[Records provided]

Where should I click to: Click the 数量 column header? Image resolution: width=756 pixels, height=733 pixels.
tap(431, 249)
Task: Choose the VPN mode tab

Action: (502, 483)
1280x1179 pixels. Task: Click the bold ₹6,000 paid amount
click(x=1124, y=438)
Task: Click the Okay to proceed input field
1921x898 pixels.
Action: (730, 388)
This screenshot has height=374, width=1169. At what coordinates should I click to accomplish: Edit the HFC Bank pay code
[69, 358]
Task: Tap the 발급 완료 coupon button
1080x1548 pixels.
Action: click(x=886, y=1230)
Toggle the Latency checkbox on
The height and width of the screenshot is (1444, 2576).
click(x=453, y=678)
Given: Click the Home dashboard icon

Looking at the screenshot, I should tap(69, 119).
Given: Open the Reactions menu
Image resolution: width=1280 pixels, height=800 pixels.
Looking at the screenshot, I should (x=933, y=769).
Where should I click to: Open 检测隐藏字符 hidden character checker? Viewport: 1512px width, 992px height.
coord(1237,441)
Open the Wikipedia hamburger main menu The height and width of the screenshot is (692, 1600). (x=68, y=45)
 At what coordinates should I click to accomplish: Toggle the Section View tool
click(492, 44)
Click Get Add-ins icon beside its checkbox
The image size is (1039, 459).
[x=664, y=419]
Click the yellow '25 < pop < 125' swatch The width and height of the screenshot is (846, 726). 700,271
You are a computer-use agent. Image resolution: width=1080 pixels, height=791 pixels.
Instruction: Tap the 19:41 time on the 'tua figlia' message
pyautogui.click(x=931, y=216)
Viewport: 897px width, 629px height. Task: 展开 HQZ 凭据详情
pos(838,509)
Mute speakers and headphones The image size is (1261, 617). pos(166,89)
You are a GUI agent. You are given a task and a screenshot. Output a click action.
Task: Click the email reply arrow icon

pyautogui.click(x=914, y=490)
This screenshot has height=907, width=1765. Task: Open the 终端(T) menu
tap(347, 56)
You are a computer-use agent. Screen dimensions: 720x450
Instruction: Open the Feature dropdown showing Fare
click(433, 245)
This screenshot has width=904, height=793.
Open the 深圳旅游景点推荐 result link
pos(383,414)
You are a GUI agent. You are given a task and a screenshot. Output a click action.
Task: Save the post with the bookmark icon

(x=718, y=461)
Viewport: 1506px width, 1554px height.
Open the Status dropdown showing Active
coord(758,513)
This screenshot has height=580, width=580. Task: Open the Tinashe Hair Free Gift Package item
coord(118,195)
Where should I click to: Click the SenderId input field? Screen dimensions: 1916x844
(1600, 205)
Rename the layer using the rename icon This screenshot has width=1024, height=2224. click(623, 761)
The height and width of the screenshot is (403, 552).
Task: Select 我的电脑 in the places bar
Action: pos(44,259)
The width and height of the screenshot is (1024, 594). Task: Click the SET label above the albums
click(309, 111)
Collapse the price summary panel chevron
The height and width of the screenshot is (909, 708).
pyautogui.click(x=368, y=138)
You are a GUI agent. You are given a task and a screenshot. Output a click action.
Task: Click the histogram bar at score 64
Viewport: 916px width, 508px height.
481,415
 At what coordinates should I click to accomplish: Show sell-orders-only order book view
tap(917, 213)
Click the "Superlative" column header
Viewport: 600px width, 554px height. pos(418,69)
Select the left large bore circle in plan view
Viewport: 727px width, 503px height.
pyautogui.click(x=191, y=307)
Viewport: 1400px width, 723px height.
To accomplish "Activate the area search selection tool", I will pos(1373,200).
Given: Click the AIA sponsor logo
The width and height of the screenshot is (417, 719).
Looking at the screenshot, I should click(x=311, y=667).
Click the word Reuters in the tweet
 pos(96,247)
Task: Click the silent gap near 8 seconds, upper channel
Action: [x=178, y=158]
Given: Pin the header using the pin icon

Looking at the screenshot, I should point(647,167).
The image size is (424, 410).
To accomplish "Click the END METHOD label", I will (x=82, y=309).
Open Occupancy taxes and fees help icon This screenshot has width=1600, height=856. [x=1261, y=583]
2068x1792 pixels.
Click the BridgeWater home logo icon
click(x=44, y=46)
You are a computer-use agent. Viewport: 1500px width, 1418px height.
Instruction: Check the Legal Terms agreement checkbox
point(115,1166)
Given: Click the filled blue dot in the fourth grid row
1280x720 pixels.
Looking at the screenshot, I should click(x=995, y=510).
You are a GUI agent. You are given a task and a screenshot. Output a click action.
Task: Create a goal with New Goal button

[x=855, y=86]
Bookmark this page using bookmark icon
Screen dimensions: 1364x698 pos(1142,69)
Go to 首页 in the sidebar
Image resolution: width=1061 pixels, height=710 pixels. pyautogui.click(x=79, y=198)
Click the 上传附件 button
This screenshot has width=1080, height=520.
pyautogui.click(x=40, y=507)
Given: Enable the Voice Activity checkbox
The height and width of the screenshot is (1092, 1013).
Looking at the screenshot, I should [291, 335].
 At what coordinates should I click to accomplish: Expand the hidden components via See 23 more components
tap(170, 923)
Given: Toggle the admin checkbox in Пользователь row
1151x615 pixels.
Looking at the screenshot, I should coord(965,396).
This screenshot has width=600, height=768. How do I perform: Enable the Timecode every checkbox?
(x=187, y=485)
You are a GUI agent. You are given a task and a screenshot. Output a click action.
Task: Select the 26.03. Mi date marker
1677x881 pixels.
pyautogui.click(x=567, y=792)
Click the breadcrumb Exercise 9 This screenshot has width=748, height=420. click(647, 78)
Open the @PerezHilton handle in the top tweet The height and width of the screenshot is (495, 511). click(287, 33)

[/Records provided]

The answer should contain every line of the data, unchanged.

Where should I click to: Click the 数量 column header? Image resolution: width=756 pixels, height=733 pixels.
tap(431, 249)
Task: Choose the VPN mode tab

Action: (502, 483)
1280x1179 pixels. Task: Click the bold ₹6,000 paid amount
click(x=1124, y=438)
Task: Click the Okay to proceed input field
1921x898 pixels.
Action: (730, 388)
This screenshot has height=374, width=1169. At what coordinates should I click to accomplish: Edit the HFC Bank pay code
[69, 358]
Task: Tap the 발급 완료 coupon button
1080x1548 pixels.
Action: click(x=886, y=1230)
Toggle the Latency checkbox on
The height and width of the screenshot is (1444, 2576).
click(x=453, y=678)
Given: Click the Home dashboard icon

Looking at the screenshot, I should tap(69, 119).
Given: Open the Reactions menu
Image resolution: width=1280 pixels, height=800 pixels.
Looking at the screenshot, I should (x=933, y=769).
Where should I click to: Open 检测隐藏字符 hidden character checker? Viewport: 1512px width, 992px height.
coord(1237,441)
Open the Wikipedia hamburger main menu The height and width of the screenshot is (692, 1600). (x=68, y=45)
 At what coordinates should I click to accomplish: Toggle the Section View tool
click(492, 44)
Click Get Add-ins icon beside its checkbox
The image size is (1039, 459).
[x=664, y=419]
Click the yellow '25 < pop < 125' swatch The width and height of the screenshot is (846, 726). 700,271
You are a computer-use agent. Image resolution: width=1080 pixels, height=791 pixels.
Instruction: Tap the 19:41 time on the 'tua figlia' message
pyautogui.click(x=931, y=216)
Viewport: 897px width, 629px height. Task: 展开 HQZ 凭据详情
pos(838,509)
Mute speakers and headphones The image size is (1261, 617). pos(166,89)
You are a GUI agent. You are given a task and a screenshot. Output a click action.
Task: Click the email reply arrow icon

pyautogui.click(x=914, y=490)
This screenshot has height=907, width=1765. Task: Open the 终端(T) menu
tap(347, 56)
You are a computer-use agent. Screen dimensions: 720x450
Instruction: Open the Feature dropdown showing Fare
click(433, 245)
This screenshot has width=904, height=793.
Open the 深圳旅游景点推荐 result link
pos(383,414)
You are a GUI agent. You are given a task and a screenshot. Output a click action.
Task: Save the post with the bookmark icon

(x=718, y=461)
Viewport: 1506px width, 1554px height.
Open the Status dropdown showing Active
coord(758,513)
This screenshot has height=580, width=580. Task: Open the Tinashe Hair Free Gift Package item
coord(118,195)
Where should I click to: Click the SenderId input field? Screen dimensions: 1916x844
(1600, 205)
Rename the layer using the rename icon This screenshot has width=1024, height=2224. click(623, 761)
The height and width of the screenshot is (403, 552).
Task: Select 我的电脑 in the places bar
Action: pos(44,259)
The width and height of the screenshot is (1024, 594). Task: Click the SET label above the albums
click(309, 111)
Collapse the price summary panel chevron
The height and width of the screenshot is (909, 708).
pyautogui.click(x=368, y=138)
You are a GUI agent. You are given a task and a screenshot. Output a click action.
Task: Click the histogram bar at score 64
Viewport: 916px width, 508px height.
481,415
 At what coordinates should I click to accomplish: Show sell-orders-only order book view
tap(917, 213)
Click the "Superlative" column header
Viewport: 600px width, 554px height. pos(418,69)
Select the left large bore circle in plan view
Viewport: 727px width, 503px height.
pyautogui.click(x=191, y=307)
Viewport: 1400px width, 723px height.
To accomplish "Activate the area search selection tool", I will pos(1373,200).
Given: Click the AIA sponsor logo
The width and height of the screenshot is (417, 719).
Looking at the screenshot, I should click(x=311, y=667).
Click the word Reuters in the tweet
 pos(96,247)
Task: Click the silent gap near 8 seconds, upper channel
Action: [x=178, y=158]
Given: Pin the header using the pin icon

Looking at the screenshot, I should point(647,167).
The image size is (424, 410).
To accomplish "Click the END METHOD label", I will (x=82, y=309).
Open Occupancy taxes and fees help icon This screenshot has width=1600, height=856. [x=1261, y=583]
2068x1792 pixels.
Click the BridgeWater home logo icon
click(x=44, y=46)
You are a computer-use agent. Viewport: 1500px width, 1418px height.
Instruction: Check the Legal Terms agreement checkbox
point(115,1166)
Given: Click the filled blue dot in the fourth grid row
1280x720 pixels.
Looking at the screenshot, I should click(x=995, y=510).
You are a GUI agent. You are given a task and a screenshot. Output a click action.
Task: Create a goal with New Goal button

[x=855, y=86]
Bookmark this page using bookmark icon
Screen dimensions: 1364x698 pos(1142,69)
Go to 首页 in the sidebar
Image resolution: width=1061 pixels, height=710 pixels. pyautogui.click(x=79, y=198)
Click the 上传附件 button
This screenshot has width=1080, height=520.
pyautogui.click(x=40, y=507)
Given: Enable the Voice Activity checkbox
The height and width of the screenshot is (1092, 1013).
Looking at the screenshot, I should [291, 335].
 At what coordinates should I click to accomplish: Expand the hidden components via See 23 more components
tap(170, 923)
Given: Toggle the admin checkbox in Пользователь row
1151x615 pixels.
Looking at the screenshot, I should coord(965,396).
This screenshot has width=600, height=768. How do I perform: Enable the Timecode every checkbox?
(x=187, y=485)
You are a GUI agent. You are given a task and a screenshot. Output a click action.
Task: Select the 26.03. Mi date marker
1677x881 pixels.
pyautogui.click(x=567, y=792)
Click the breadcrumb Exercise 9 This screenshot has width=748, height=420. click(647, 78)
Open the @PerezHilton handle in the top tweet The height and width of the screenshot is (495, 511). click(287, 33)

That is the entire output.